### WORK INSTRUCTION
Below are some records; copy each line in them that contains "Open".
↓↓↓
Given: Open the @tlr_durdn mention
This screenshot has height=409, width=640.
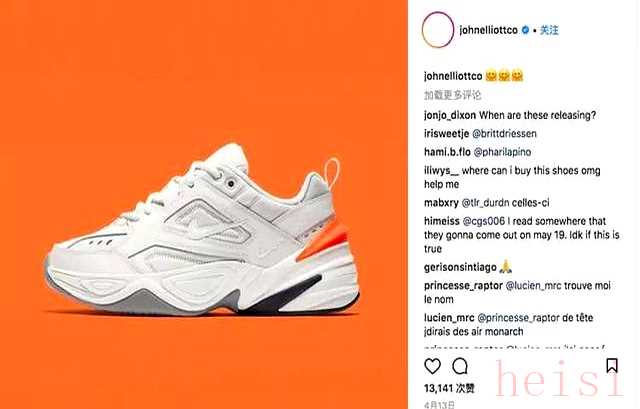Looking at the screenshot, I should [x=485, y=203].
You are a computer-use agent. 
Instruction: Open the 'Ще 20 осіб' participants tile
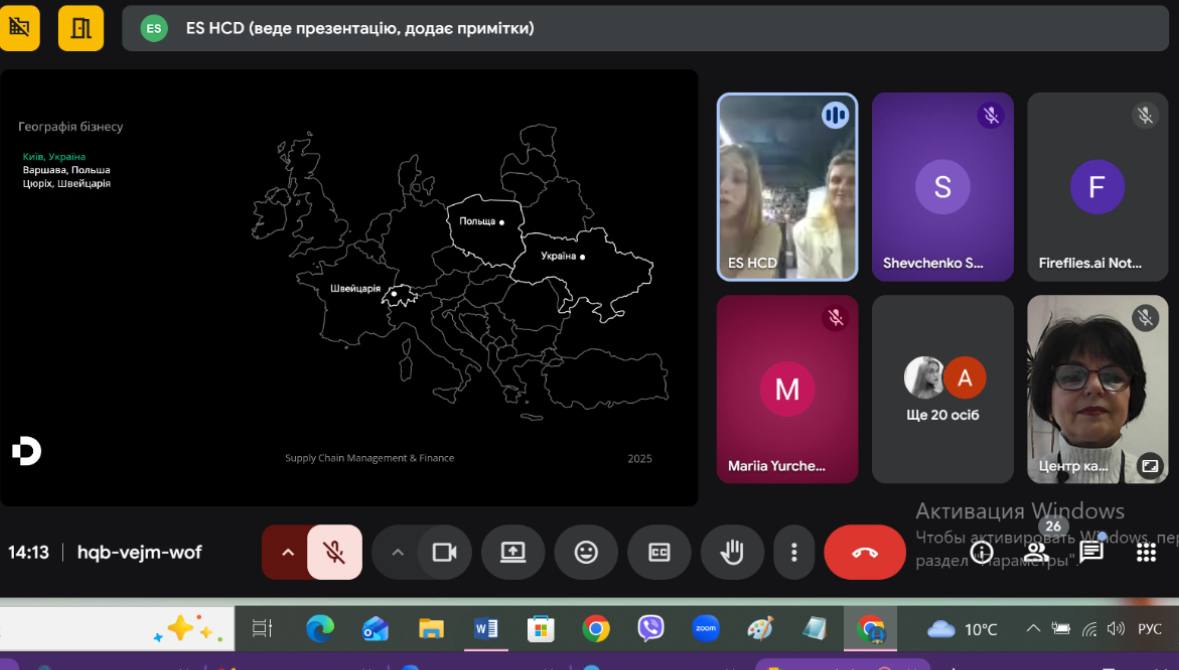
↑↑↑
### EXERCISE ANSWER
Given: Open the @tlr_durdn mention
Instruction: Open the 'Ще 20 осіб' participants tile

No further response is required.